Circular RNA interactome (https://circinteractome.nia.nih.gov) revealed that the host gene of hsa_circ_0059955 is ITCH. Ubiquitylation could regulate protein substrates via posttranslational protein modifications.³⁹ ITCH, a kind of ubiquitin ligases, could promote the ubiquitylation and degradation of p73.⁴⁰ The protein p73 is a homologue of p53, which could induce cell apoptosis and cell cycle arrest.⁴¹ Meanwhile, upregulation of p73 could increase the proportion of cells in G1 stage, and decrease the proportion of cells in S stage, indicating that p73 could induce G1 arrest.⁴¹ In this study, downregulation of hsa_circ_0059955 significantly reduced the expression of ITCH, and increased the level of p73 in NP cells.
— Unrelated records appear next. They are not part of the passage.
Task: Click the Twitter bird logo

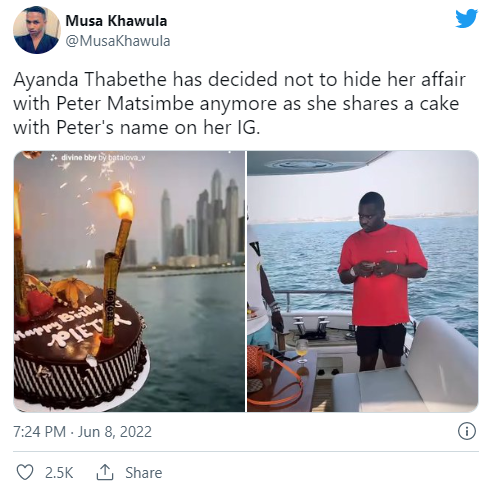Action: tap(467, 18)
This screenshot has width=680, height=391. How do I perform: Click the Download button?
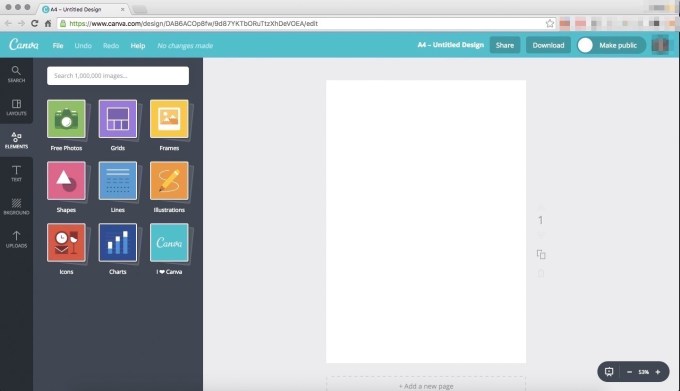(x=548, y=45)
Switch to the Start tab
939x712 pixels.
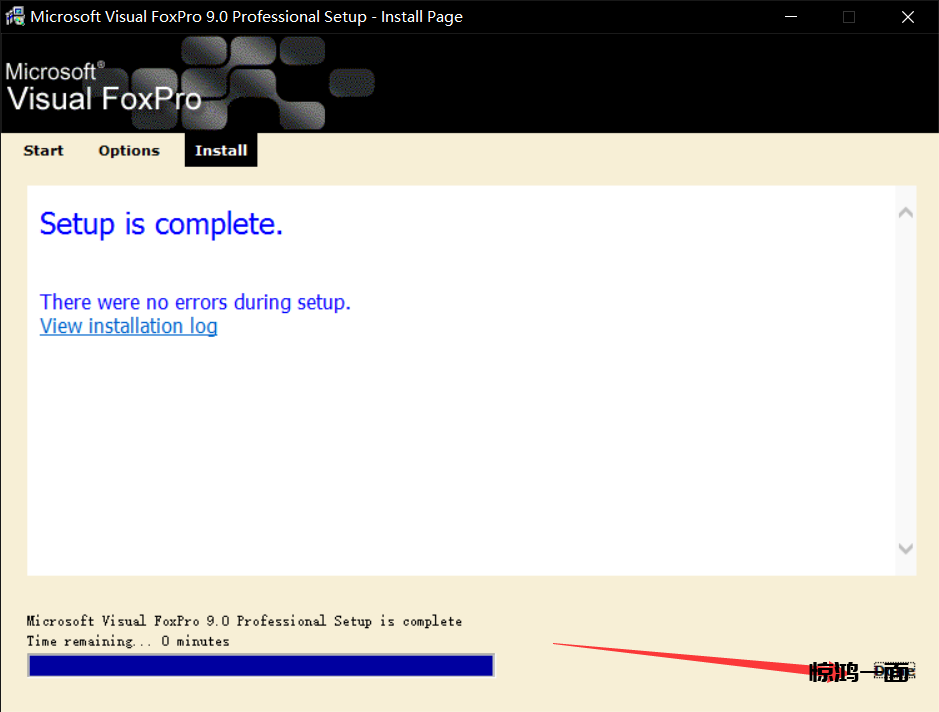(43, 151)
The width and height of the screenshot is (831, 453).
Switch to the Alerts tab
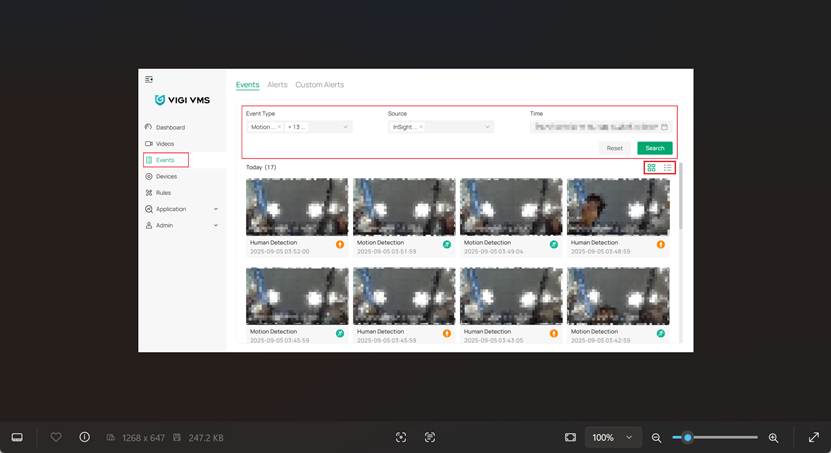click(x=277, y=85)
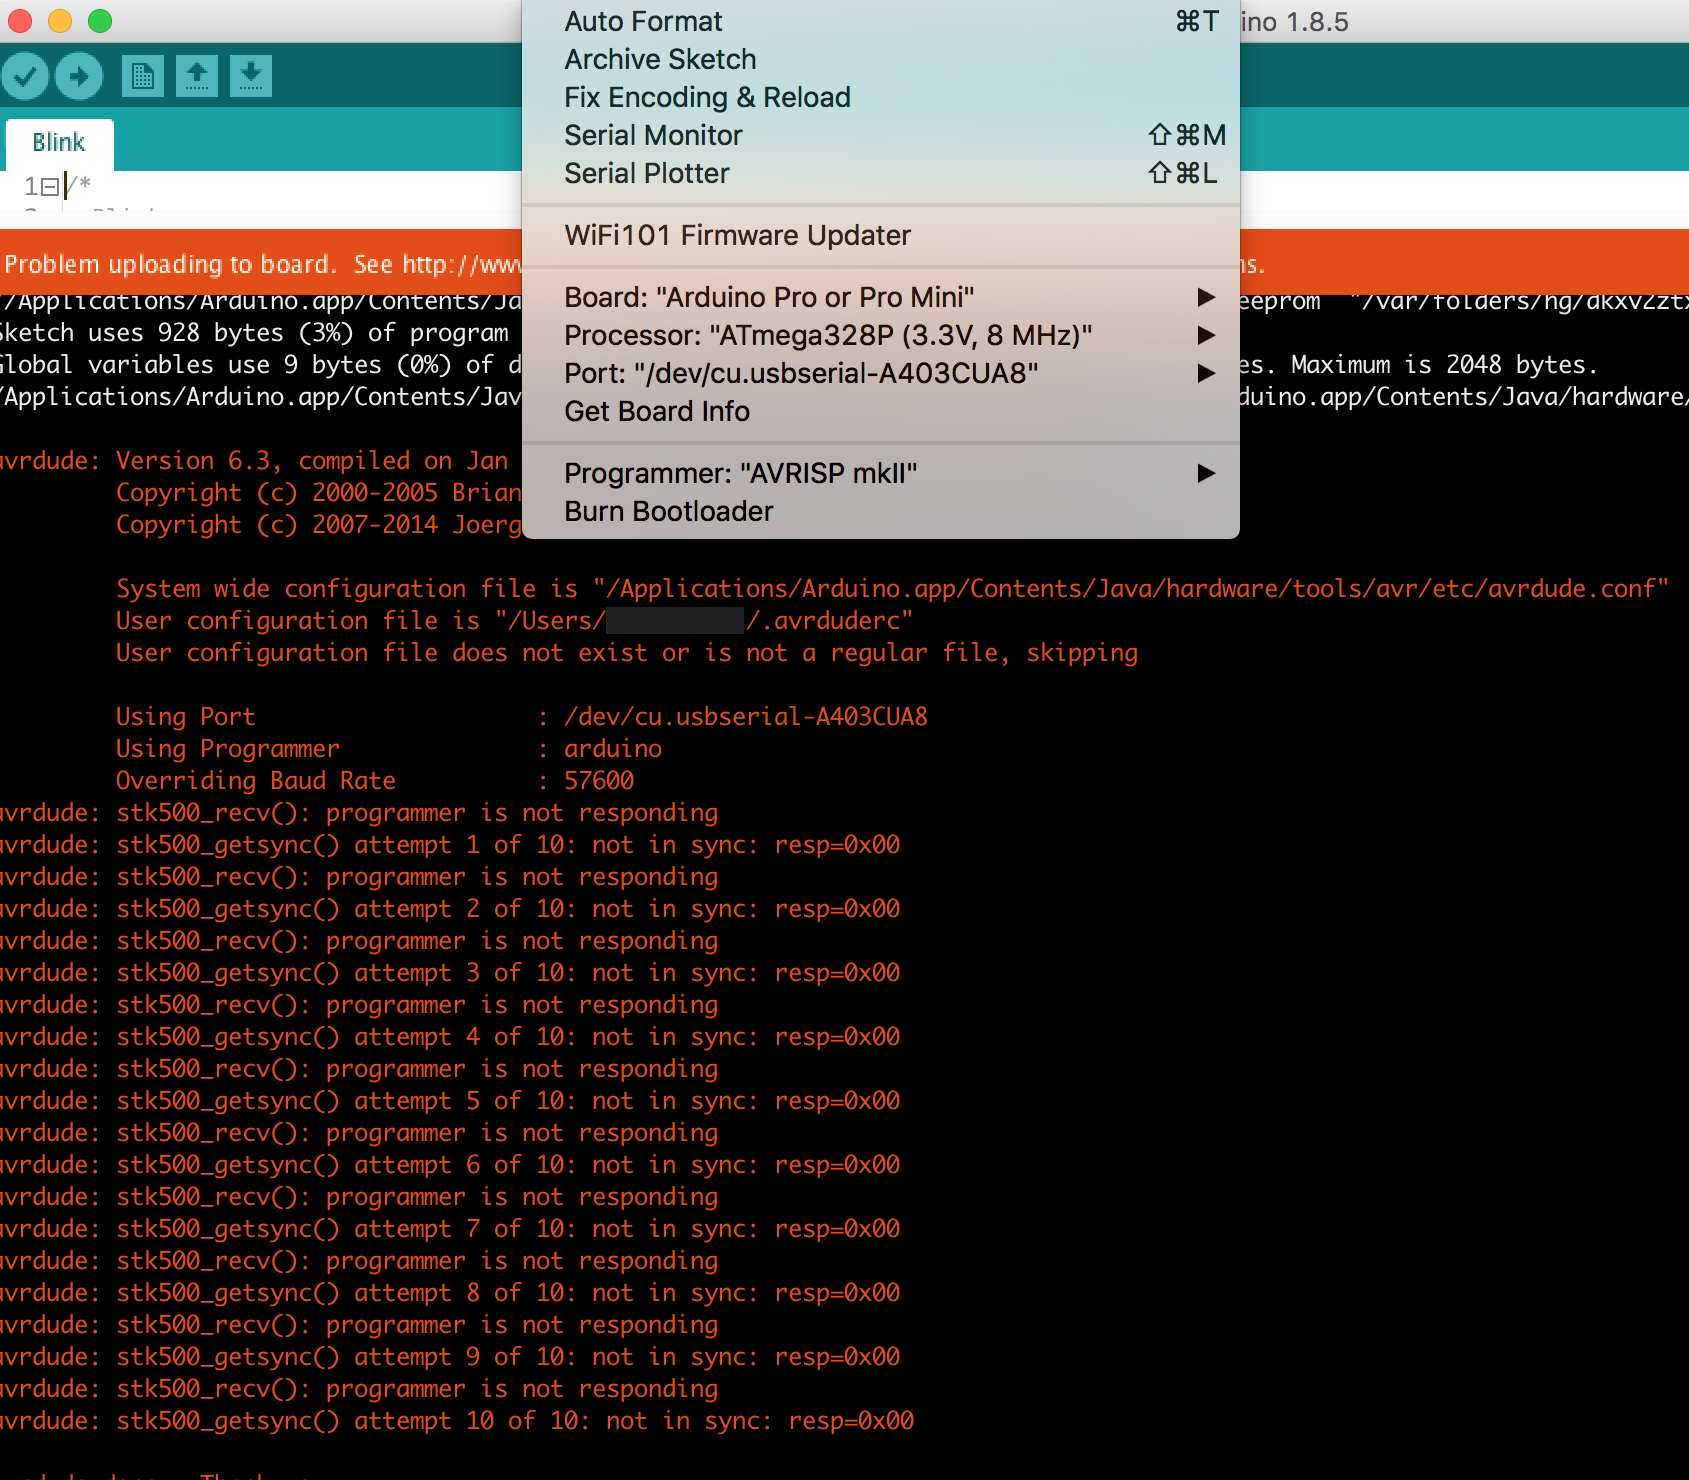This screenshot has height=1480, width=1689.
Task: Click Get Board Info
Action: click(x=657, y=411)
In addition, downregulation of hsa_circ_0059955 induced G0/G1 phase arrest in NP cells via downregulation the levels of CDK2, cyclin E1 and c-Myc. These data indicated that downregulation of ITCH in NP cells reduced ITCH-mediated p73 ubiquitylation, and inhibited p73 degradation. The release of p73 induced cell cycle arrest and then triggered apoptosis in NP cells. Previous study indicated that protoporphyrin IX could induce the apoptosis in TP53-deficient cancer cells via inhibition of p73 degradation by ubiquitin ligase ITCH, which was consistent with our results.⁴² Collectively, downregulation of hsa_circ_0059955 inhibited the growth of NP cells via downregulation of ITCH, and then inhibition of the degradation p73, finally inducing cell cycle arrest.
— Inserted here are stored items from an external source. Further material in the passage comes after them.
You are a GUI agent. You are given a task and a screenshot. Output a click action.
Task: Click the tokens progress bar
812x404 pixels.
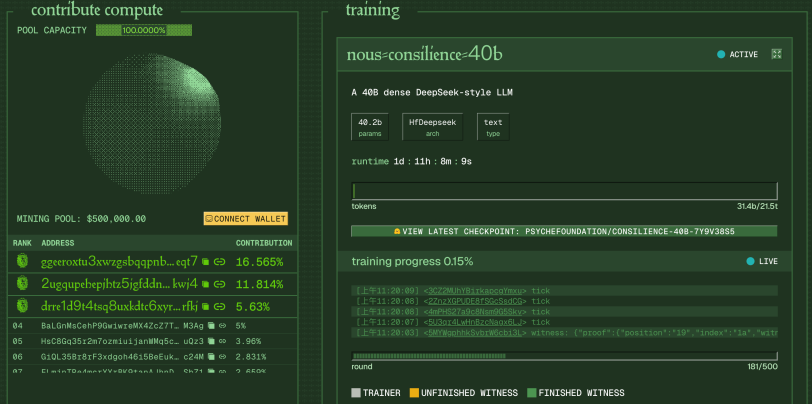(x=564, y=191)
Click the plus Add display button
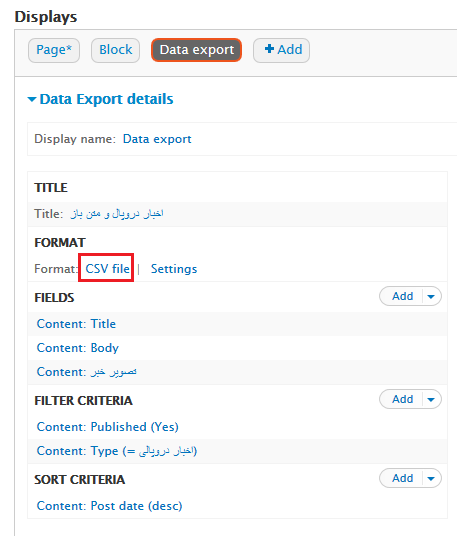 coord(282,50)
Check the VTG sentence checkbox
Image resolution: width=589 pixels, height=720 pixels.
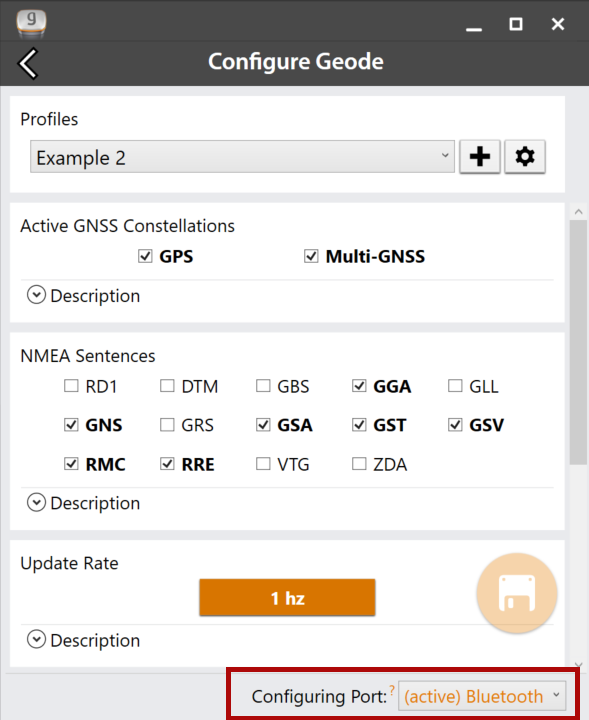pos(263,464)
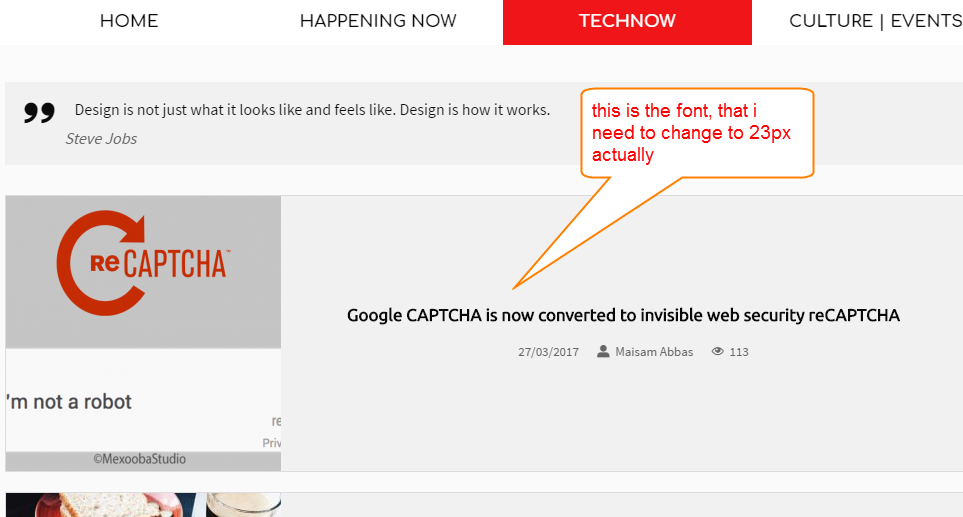Image resolution: width=963 pixels, height=517 pixels.
Task: Click the ©MexoobaStudio watermark strip
Action: [x=143, y=460]
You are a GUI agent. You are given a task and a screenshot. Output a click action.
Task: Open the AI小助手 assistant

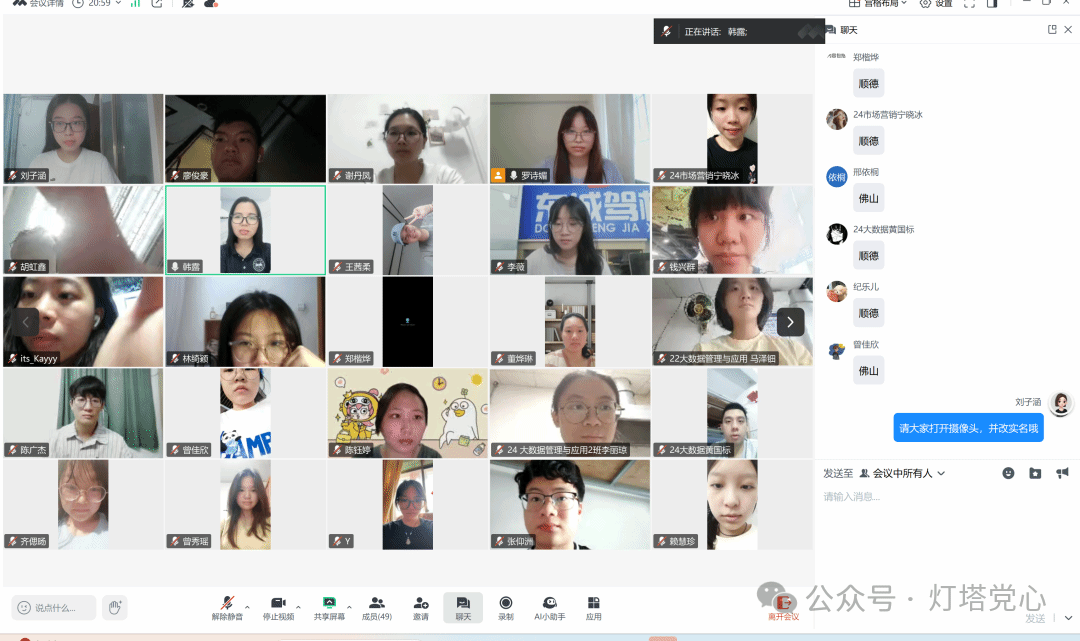click(x=549, y=608)
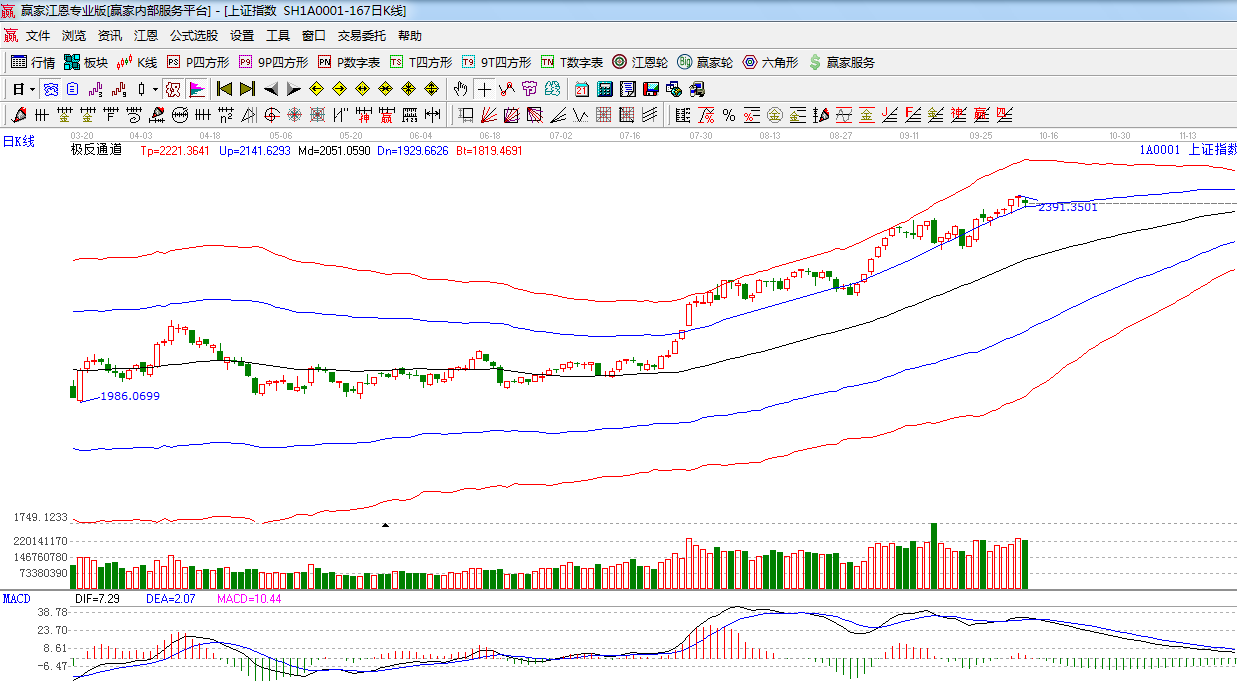Click the 日K线 chart label
1237x681 pixels.
coord(18,142)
Song et al found that circularRNA_104670 could regulate the progression of IVDD via a ceRNA-mediated mechanism, in which circularRNA_104670 functions as an endogenous miR-17-3p sponge.⁴³ Unlike the classical ceRNA mechanism, zhou et al found that circRNA-ENO1 could promote tumor growth and metastasis in lung adenocarcinoma via regulating its host gene ENO1.⁴⁴ In addition, Li et al found that circITGA7 could inhibit growth and metastasis in colorectal cancer cells through upregulating transcription of its host gene ITGA7.²⁵ According to the data in the circular RNA interactome dataset, hsa_circ_0059955 may interact with multiple proteins. In this study, we found that hsa_circ_0059955 could regulate the expression of its host gene, ITCH, via affecting gene transcription; however, further studies are needed to verify this hypothesis. In addition, our data indicated that hsa_circ_0059955 level was significantly downregulated in the IVDD tissues from patients; however, the correlation between the expression of hsa_circ_0059955 and disc degeneration grade remains unclear. Therefore, further studies are needed to clarify whether the expression of hsa_circ_0059955 is correlated with disc degeneration grade. Moreover, our data indicated that overexpression of ITCH in NP cells reversed the anti-proliferation effect of hsa_circ_0059955 knockdown, indicating that ITCH might promote proliferation of NP cells. However, the exact role and regulatory mechanism of ITCH in IVDD should be further explored.

Conclusion

In summary, downregulation of hsa_circ_0059955 induced apoptosis and cell cycle arrest in NP cells via inhibition of ITCH. Therefore, hsa_circ_0059955 might be a therapeutic target for the treatment of IVDD.

Disclosure

The authors report no conflicts of interest for this work.